Падре призвал к себе молодоженов. Уже на итальянском он спросил жениха, согласен ли тот взять в жены эту девушку. Сурово предупредил, что, мол, на всю жизнь, хорошенько подумай. Жених моментально согласился.
Дальше пошло непосредственно венчание.

«Во как — а невесту-то и не спрашивают! Правильно, раз пришла — значит согласна».

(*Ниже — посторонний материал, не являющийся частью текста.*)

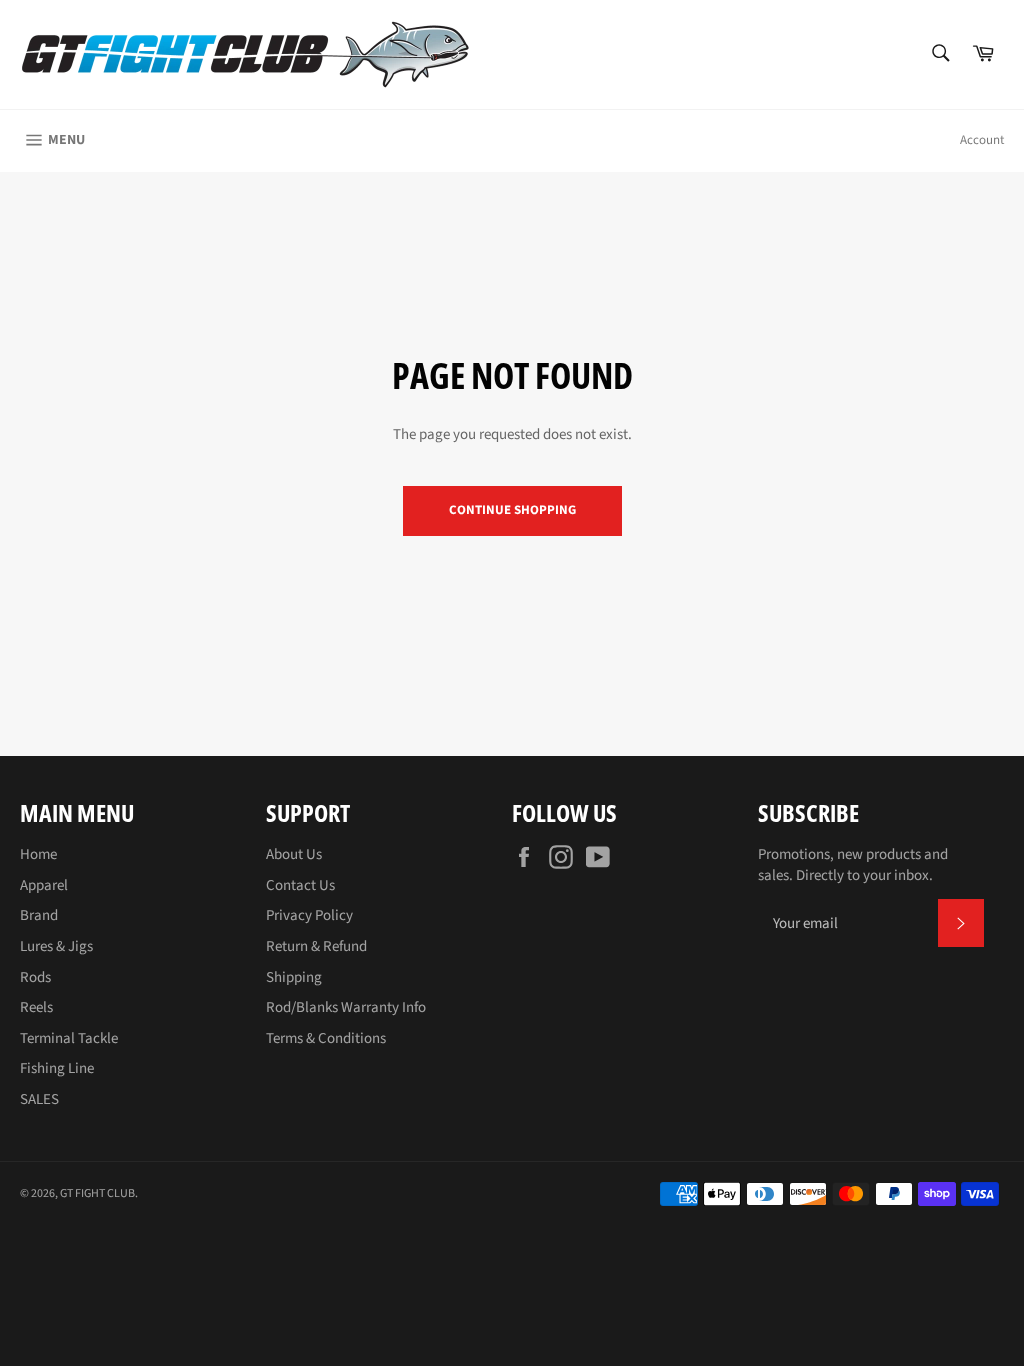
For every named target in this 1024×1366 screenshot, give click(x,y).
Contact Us (300, 885)
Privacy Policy (309, 915)
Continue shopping (512, 510)
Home (38, 854)
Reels (36, 1007)
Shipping (294, 977)
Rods (35, 977)
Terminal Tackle (69, 1038)
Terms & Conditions (326, 1038)
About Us (294, 854)
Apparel (44, 885)
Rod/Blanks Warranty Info (346, 1007)
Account (982, 140)
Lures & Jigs (56, 946)
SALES (39, 1099)
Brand (39, 915)
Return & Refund (316, 946)
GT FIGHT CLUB (97, 1193)
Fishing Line (57, 1068)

Подчиняясь правилам обряда, гости периодически вставали и повторяли какие-то значимые фразы вслед за падре. Потом они поприветствовали друг друга нежными обьятиями и поцелуями. Во время всей церемонии Роман украдкой делал снимки с выключенной вспышкой, чтоб не отвлекать собравшихся, отчего фотографии выходили мрачными, больше похожими на средневековые гравюры.

Под занавес, когда гости скопились возле молодых с поздравлениями, Роман вышел на воздух покурить.

У свадебного автомобиля стоял водитель.

— Ну как там, — осведомился он, — закончили?

— Ага.

Роман сам удивился, как быстро он вспомнил язык.

— А чего машин только две? Куда гости поместятся?

Водитель усмехнулся:

— Сразу видно, что иностранец. Гости потом на виллу приедут. А молодые с друзьями сейчас пойдут на смотровую площадку к морю.

— А родители?

— Они прямо сейчас на виллу поедут проверять, все ли готово.

Из дверей повалили гости, прощаясь до вечера. А вот и молодежь…

Роман осмелился поздравить жениха, подчеркнув красоту невесты. Жених расплылся в улыбке:

— Да, я счастливчик. Моя жена — самая красивая девушка во всей округе!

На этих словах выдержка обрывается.